Depuis le début des hostilités au Moyen-Orient, la navigation dans le détroit d'Ormuz est gravement perturbée. Quarante-cinq jours après l'escalade du conflit, Téhéran a multiplié les déclarations évoquant la mise en place de mines maritimes, incitant les navires à emprunter des routes alternatives pour leur sécurité.

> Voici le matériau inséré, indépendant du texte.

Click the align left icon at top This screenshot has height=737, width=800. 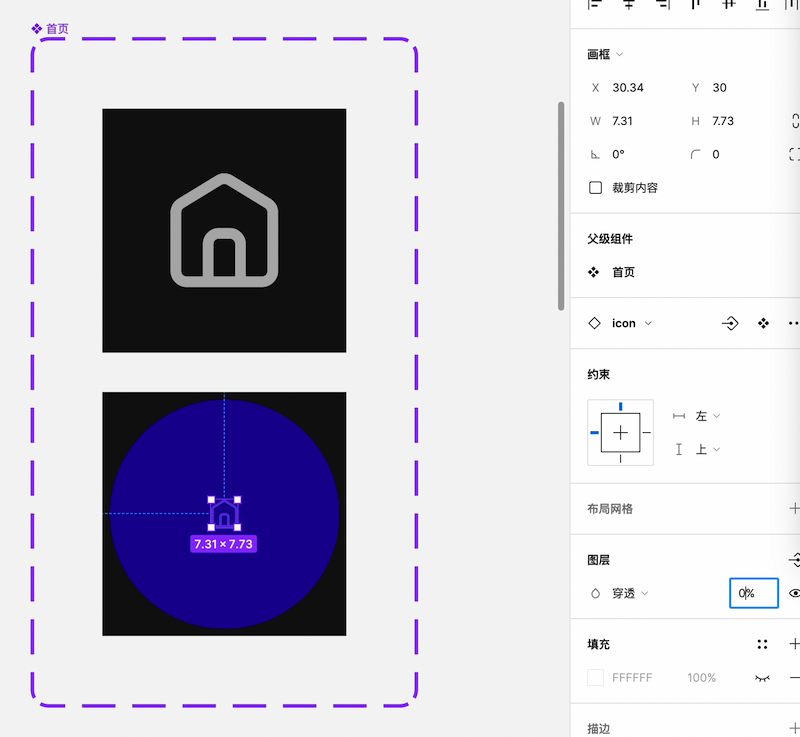(595, 5)
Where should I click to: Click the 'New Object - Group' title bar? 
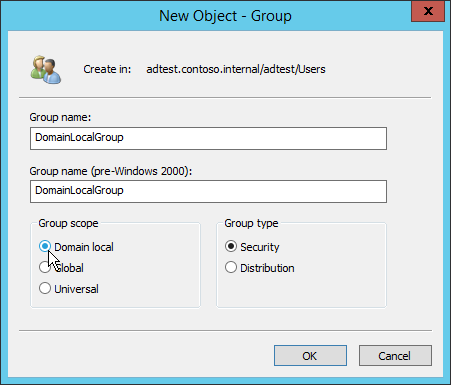pos(225,16)
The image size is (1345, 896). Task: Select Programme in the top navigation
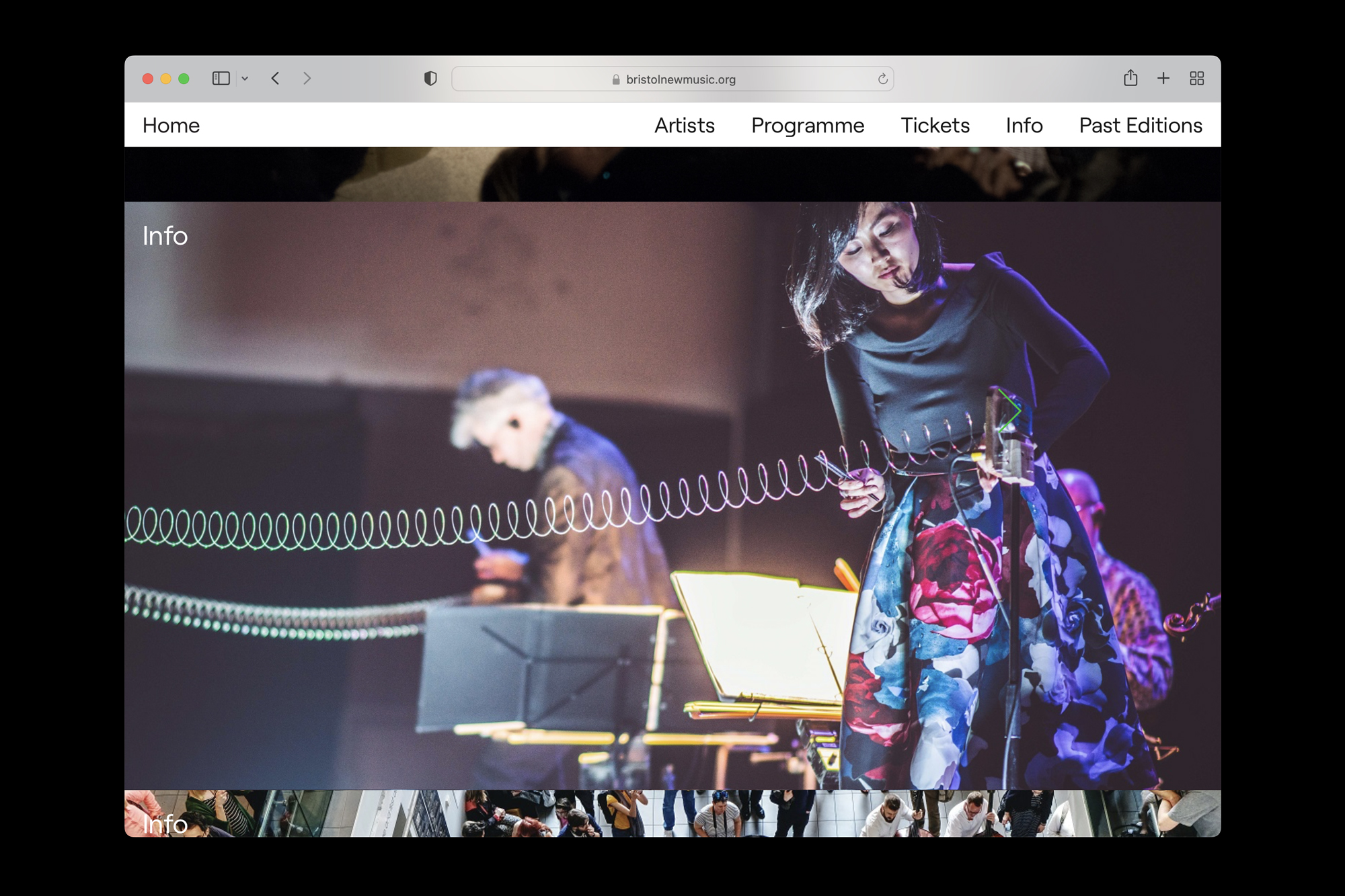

Les Gardiens de la Révolution iraniens ont récemment averti de la possibilité de collisions avec des mines, tout en affirmant leur contrôle total de la région. Selon des experts, cette situation crée un climat de confusion quant à savoir si ces menaces sont de réelles capacités opérationnelles ou des manœuvres psychologiques conçues pour dissuader la circulation maritime.
Interrogée sur le sujet, la ministre française des Armées, Catherine Vautrin, a reconnu son incapacité à confirmer si le détroit était effectivement miné. Cela souligne la réalité complexe à laquelle sont confrontées les puissances navales dans la région.
"Nous ne savons pas combien de mines pourraient être présentes, peut-être aucune, peut-être des dizaines, et les informations peuvent évoluer rapidement", a déclaré l'amiral Didier Maleterre, expert en déminage, lors d'une intervention sur BFMTV.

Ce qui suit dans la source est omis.